§ **ABOUT THIS TASK**
Look below for the line that contains "山ノ内町 (55, 1545)", then copy it and each following line exactly, through and including the line that contains "天龍村 (80, 1510)".

### EXTRACTED ENTRIES ###

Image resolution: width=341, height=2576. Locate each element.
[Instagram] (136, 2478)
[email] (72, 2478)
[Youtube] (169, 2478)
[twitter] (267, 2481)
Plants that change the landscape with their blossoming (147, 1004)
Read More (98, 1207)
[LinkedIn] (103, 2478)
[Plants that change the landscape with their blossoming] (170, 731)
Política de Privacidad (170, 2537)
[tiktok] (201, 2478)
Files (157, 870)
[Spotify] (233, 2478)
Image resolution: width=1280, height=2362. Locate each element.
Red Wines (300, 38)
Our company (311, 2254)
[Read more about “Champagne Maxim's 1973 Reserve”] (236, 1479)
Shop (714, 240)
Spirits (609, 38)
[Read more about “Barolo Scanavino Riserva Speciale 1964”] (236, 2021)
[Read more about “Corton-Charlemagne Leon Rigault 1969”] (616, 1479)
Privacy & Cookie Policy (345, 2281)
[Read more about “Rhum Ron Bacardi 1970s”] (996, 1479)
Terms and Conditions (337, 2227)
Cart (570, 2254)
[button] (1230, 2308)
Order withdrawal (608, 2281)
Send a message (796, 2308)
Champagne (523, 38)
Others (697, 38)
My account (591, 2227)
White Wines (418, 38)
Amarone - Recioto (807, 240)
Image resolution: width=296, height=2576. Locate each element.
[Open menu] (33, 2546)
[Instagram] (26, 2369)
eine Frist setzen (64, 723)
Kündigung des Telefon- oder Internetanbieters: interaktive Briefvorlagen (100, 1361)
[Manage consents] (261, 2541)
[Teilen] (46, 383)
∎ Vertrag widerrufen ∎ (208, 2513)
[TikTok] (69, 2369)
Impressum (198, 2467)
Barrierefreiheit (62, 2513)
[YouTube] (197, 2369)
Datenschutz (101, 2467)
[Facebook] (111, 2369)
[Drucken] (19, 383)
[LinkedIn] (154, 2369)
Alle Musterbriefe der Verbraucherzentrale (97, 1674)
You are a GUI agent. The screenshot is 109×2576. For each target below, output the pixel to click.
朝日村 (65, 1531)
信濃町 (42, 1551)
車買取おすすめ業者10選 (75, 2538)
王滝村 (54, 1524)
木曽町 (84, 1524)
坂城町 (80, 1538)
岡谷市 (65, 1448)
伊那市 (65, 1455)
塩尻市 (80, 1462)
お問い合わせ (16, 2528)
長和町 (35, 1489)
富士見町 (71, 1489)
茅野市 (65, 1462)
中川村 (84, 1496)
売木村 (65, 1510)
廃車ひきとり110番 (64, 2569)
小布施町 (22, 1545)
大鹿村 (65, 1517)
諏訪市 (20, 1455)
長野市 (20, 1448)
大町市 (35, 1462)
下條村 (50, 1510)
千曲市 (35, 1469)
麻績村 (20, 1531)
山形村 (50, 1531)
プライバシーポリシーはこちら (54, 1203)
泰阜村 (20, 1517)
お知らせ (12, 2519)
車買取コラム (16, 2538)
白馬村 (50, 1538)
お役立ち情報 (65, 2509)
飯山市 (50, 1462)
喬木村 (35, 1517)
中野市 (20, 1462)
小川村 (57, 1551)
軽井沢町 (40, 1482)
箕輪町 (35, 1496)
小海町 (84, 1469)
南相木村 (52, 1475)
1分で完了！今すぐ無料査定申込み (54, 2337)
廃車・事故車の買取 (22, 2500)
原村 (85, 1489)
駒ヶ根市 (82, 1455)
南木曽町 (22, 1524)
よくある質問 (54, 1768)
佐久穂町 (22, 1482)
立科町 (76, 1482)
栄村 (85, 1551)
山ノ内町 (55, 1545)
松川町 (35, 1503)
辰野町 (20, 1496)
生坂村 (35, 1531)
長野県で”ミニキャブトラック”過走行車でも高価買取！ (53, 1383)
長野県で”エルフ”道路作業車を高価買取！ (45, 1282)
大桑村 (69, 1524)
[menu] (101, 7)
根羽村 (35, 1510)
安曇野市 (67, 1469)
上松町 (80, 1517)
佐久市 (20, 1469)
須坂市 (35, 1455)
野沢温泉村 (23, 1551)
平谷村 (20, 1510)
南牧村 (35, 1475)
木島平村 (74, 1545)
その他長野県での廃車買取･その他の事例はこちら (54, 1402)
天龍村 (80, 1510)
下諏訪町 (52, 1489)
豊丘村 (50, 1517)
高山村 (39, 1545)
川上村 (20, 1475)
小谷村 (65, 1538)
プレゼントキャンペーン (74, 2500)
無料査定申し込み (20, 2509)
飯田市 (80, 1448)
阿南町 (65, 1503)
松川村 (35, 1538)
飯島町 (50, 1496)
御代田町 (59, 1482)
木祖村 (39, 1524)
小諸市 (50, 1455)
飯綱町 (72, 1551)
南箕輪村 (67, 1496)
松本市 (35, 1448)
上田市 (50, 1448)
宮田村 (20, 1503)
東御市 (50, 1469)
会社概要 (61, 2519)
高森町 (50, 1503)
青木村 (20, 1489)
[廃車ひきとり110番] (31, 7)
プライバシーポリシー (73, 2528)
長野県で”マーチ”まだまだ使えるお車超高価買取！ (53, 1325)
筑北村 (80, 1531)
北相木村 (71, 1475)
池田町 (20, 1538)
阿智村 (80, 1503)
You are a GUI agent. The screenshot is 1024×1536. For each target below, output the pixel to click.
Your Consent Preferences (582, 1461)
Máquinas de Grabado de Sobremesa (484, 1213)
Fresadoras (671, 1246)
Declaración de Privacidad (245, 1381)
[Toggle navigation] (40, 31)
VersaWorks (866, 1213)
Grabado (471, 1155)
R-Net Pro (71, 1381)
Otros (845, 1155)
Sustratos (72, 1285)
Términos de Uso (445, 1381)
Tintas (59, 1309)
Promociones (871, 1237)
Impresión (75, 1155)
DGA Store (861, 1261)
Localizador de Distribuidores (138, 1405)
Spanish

###

§ **OUTPUT BELOW**
山ノ内町 (55, 1545)
松川町 (35, 1503)
辰野町 (20, 1496)
生坂村 (35, 1531)
長野県で”ミニキャブトラック”過走行車でも高価買取！ (53, 1383)
長野県で”エルフ”道路作業車を高価買取！ (45, 1282)
大桑村 (69, 1524)
[menu] (101, 7)
根羽村 (35, 1510)
安曇野市 (67, 1469)
上松町 (80, 1517)
佐久市 (20, 1469)
須坂市 (35, 1455)
野沢温泉村 (23, 1551)
平谷村 (20, 1510)
南牧村 (35, 1475)
木島平村 (74, 1545)
その他長野県での廃車買取･その他の事例はこちら (54, 1402)
天龍村 (80, 1510)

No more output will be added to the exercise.